**Records shown:**
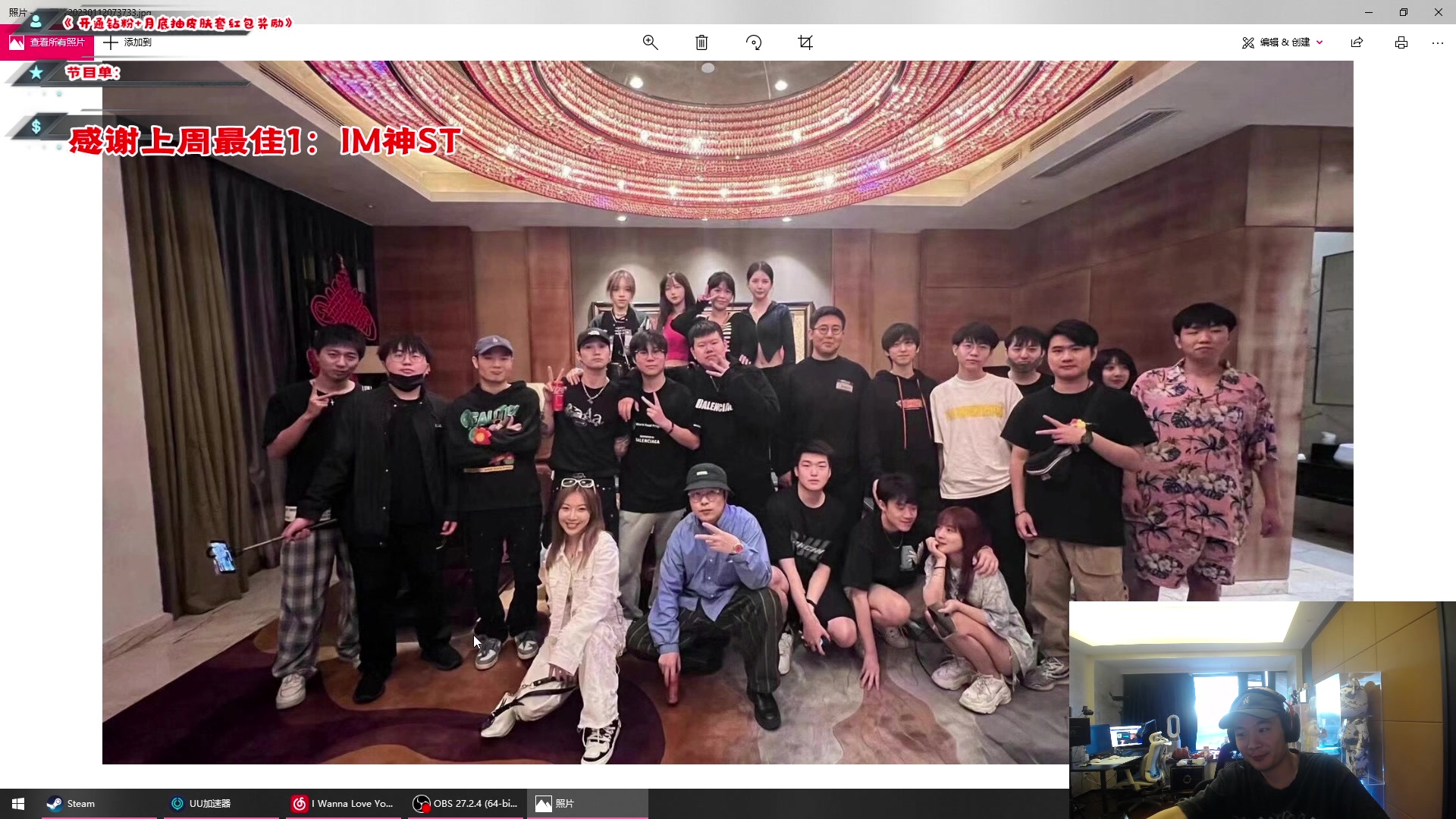Zoom into the photo with the magnifier icon
1456x819 pixels.
651,42
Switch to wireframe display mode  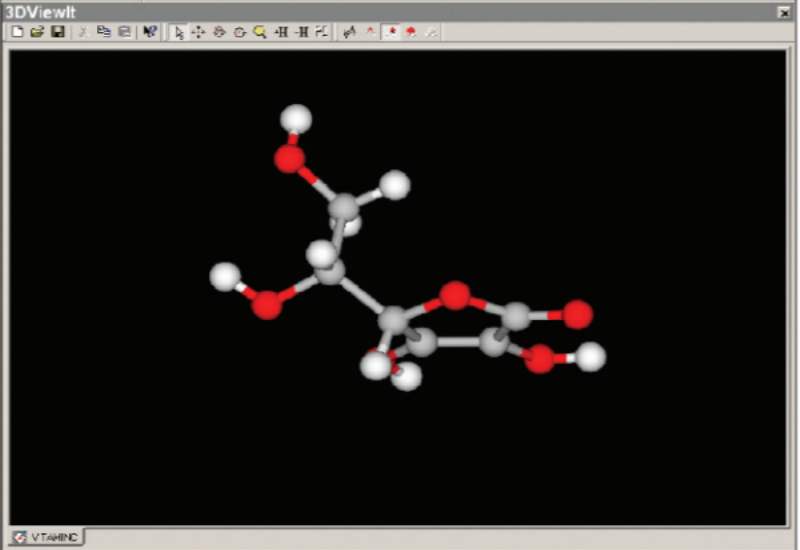coord(372,32)
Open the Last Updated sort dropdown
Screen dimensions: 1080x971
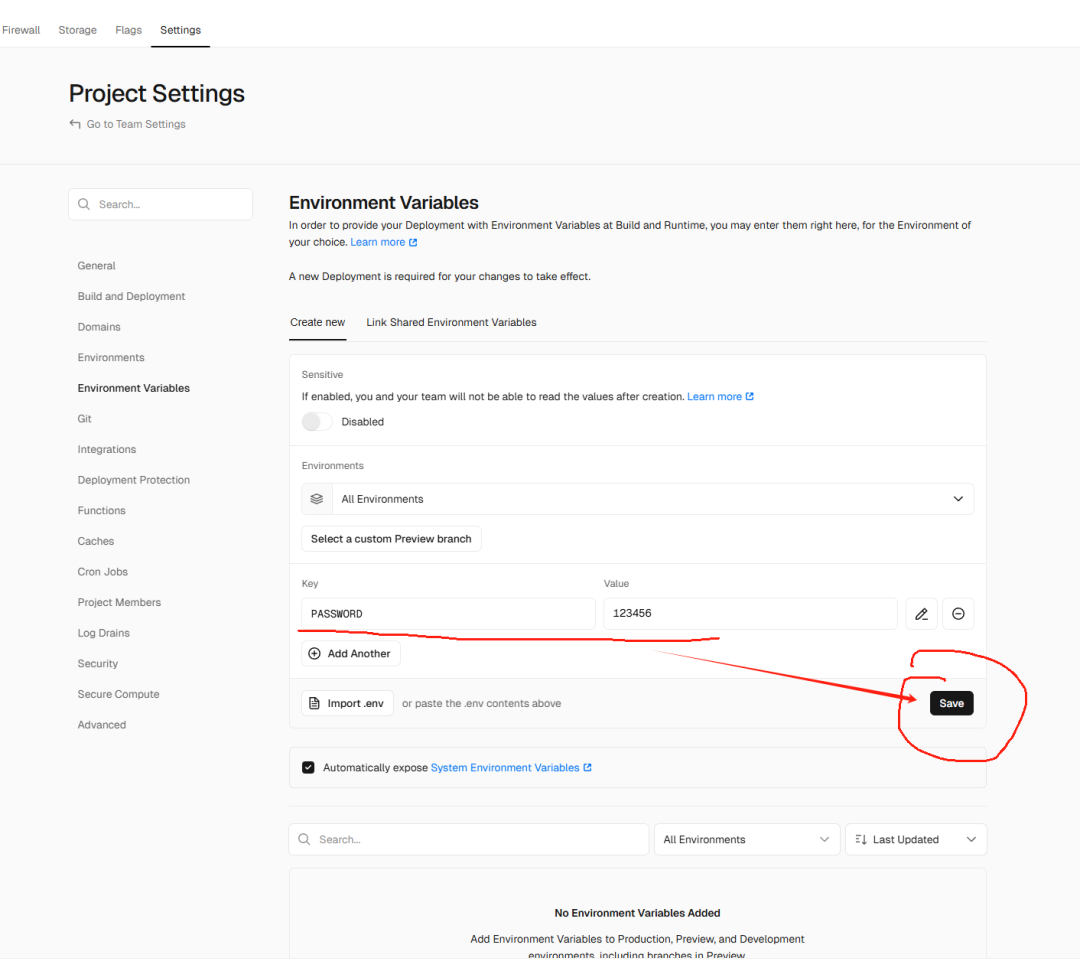click(x=915, y=840)
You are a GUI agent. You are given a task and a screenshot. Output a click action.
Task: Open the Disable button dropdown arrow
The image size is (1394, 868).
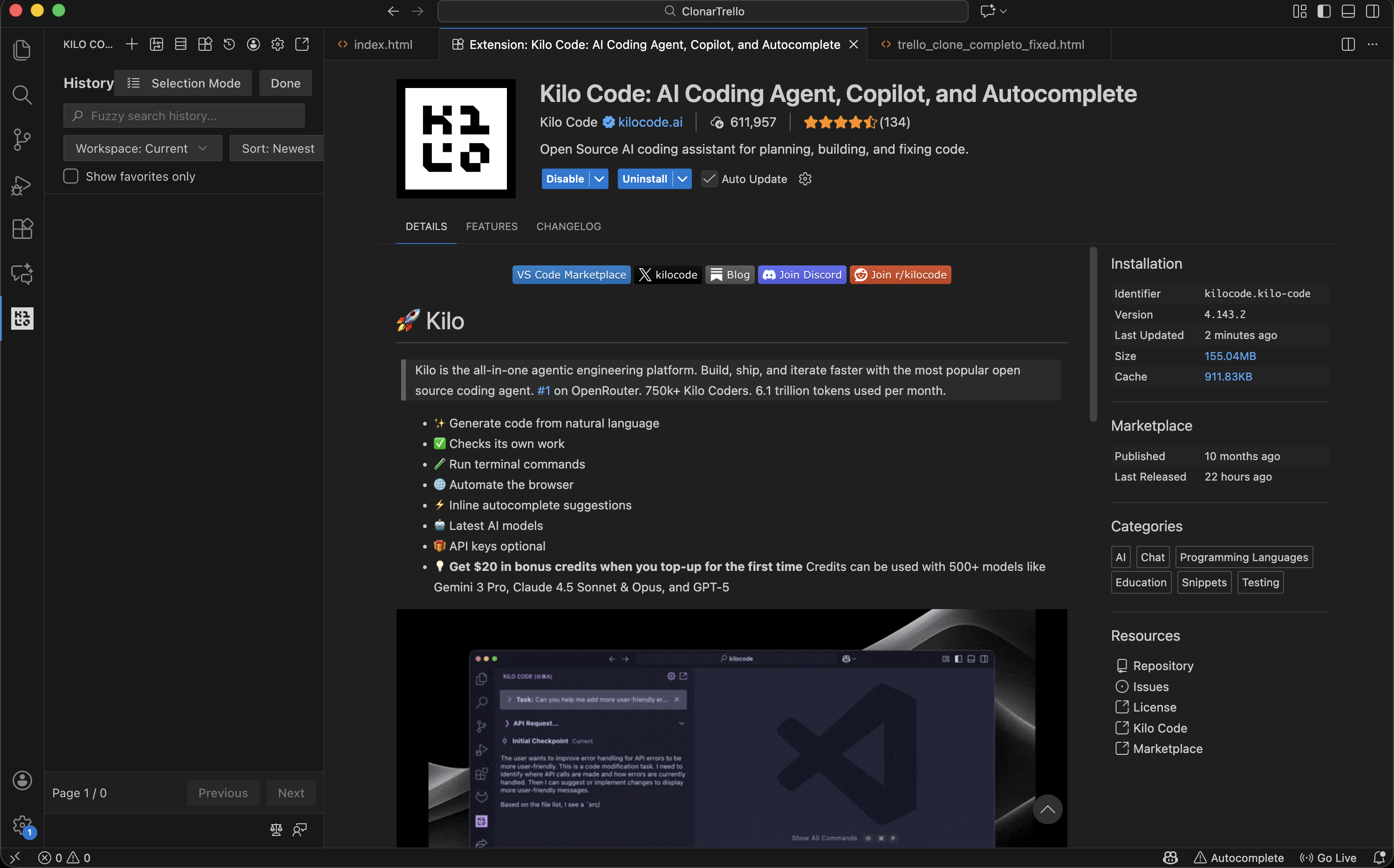(x=599, y=179)
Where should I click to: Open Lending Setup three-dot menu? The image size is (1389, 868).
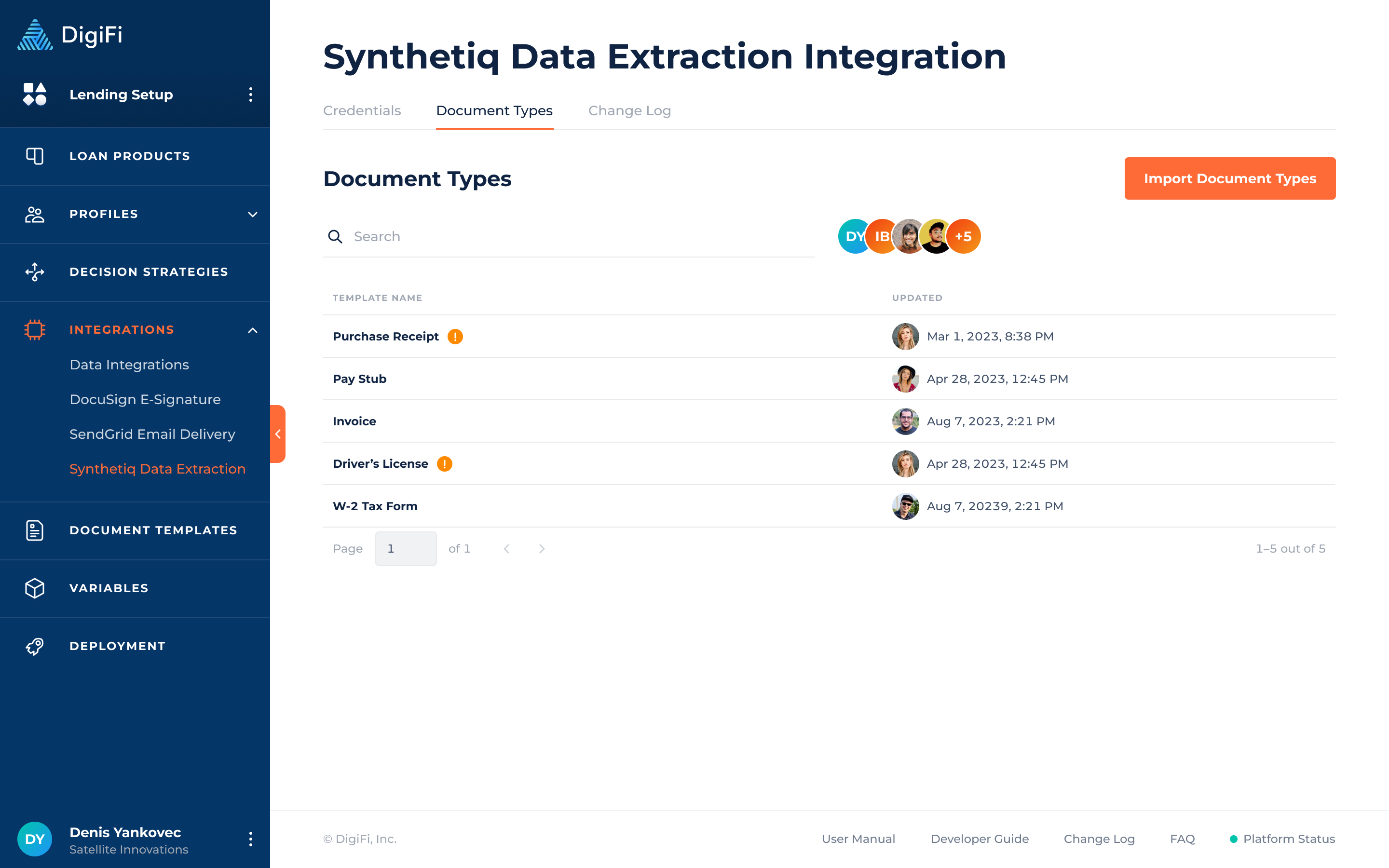point(250,95)
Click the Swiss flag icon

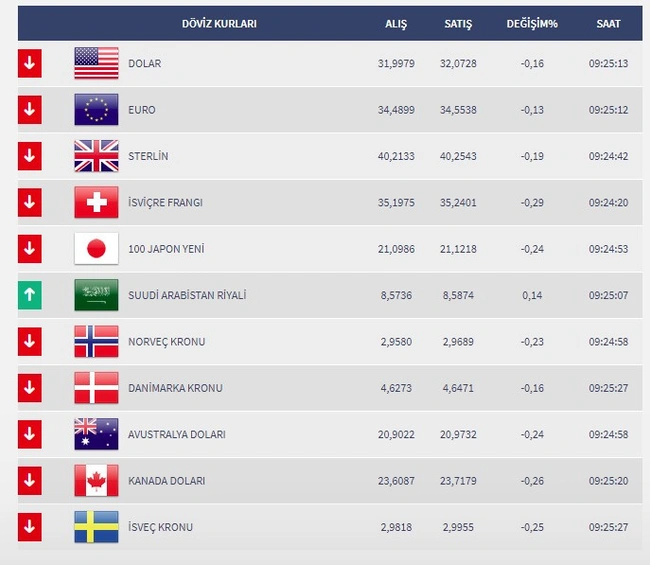(96, 203)
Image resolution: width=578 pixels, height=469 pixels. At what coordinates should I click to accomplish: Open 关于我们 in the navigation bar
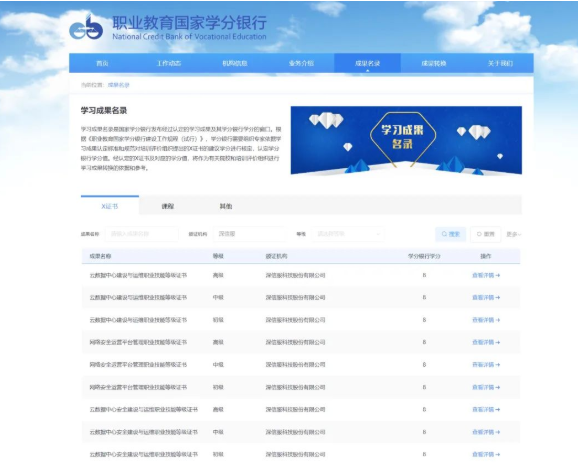(500, 63)
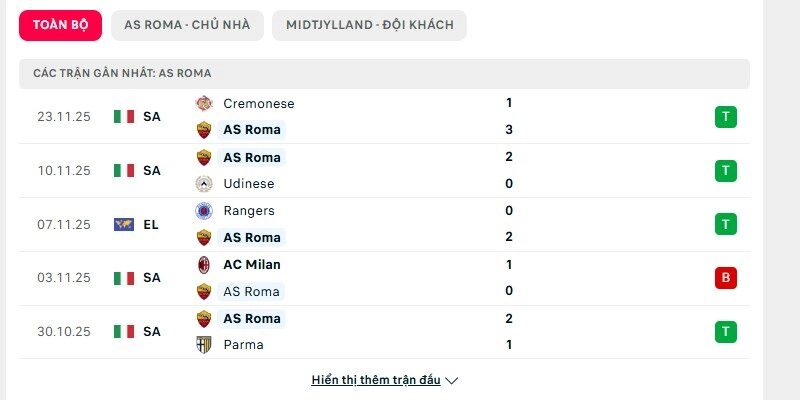Click the Rangers club crest icon
The width and height of the screenshot is (800, 400).
204,211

**Problem to work on:** Rewrite the lines from the one containing "Click the Swiss flag icon" through the last line above, putting "Austrian flag" in place of "Swiss flag" and keeping everything else the same. Do not include the pictures in your answer.

**Problem solution:**
Click the Austrian flag icon

(96, 203)
Image resolution: width=578 pixels, height=469 pixels. At what coordinates should I click to accomplish: Open 关于我们 in the navigation bar
(500, 63)
Click the Rangers club crest icon
The width and height of the screenshot is (800, 400).
204,211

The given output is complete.